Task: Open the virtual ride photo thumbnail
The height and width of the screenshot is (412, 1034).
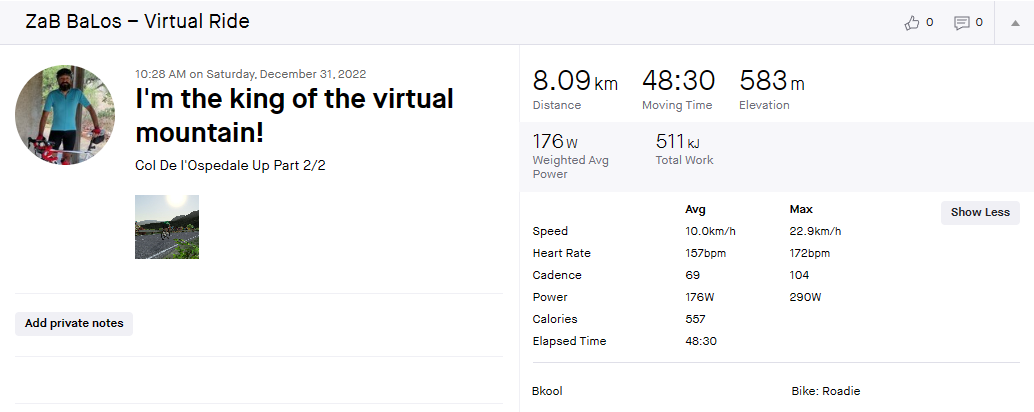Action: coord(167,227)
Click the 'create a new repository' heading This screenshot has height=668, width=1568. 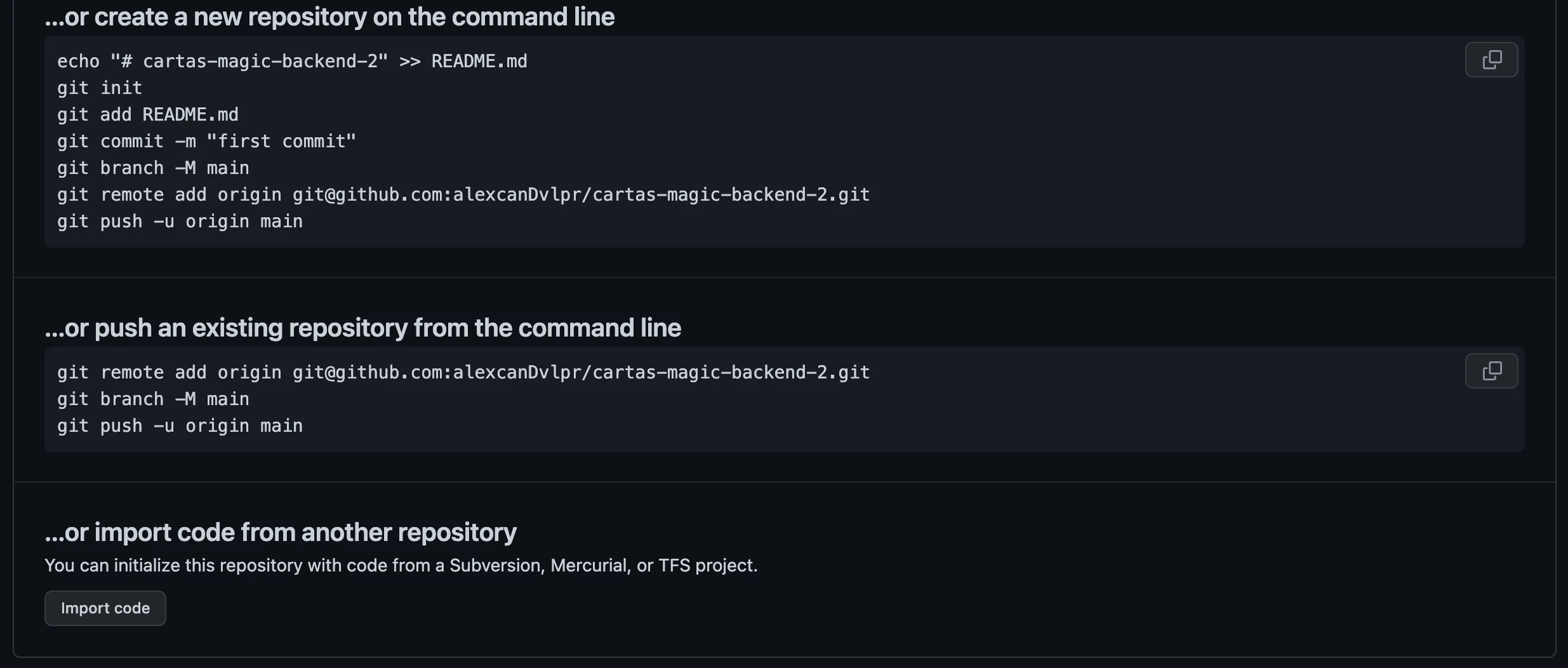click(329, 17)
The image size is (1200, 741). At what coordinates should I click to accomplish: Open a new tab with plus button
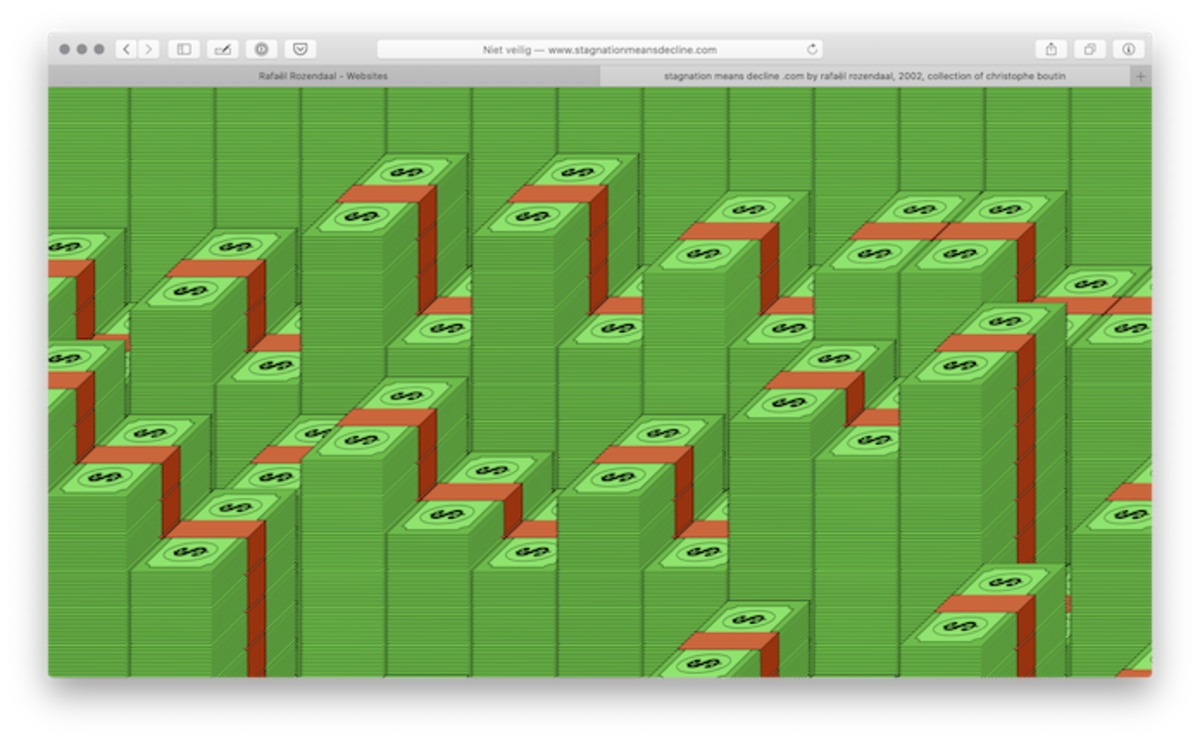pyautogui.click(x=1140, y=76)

----------------

- WORK TO BE COMPLETED:
Your task is to reproduce exactly the lines running from the line that contains "The image size" to the end of the records, pictures excluded.

- RESULT:
The image size is (1200, 741). At what coordinates should I click to accomplish: Open a new tab with plus button
pyautogui.click(x=1140, y=76)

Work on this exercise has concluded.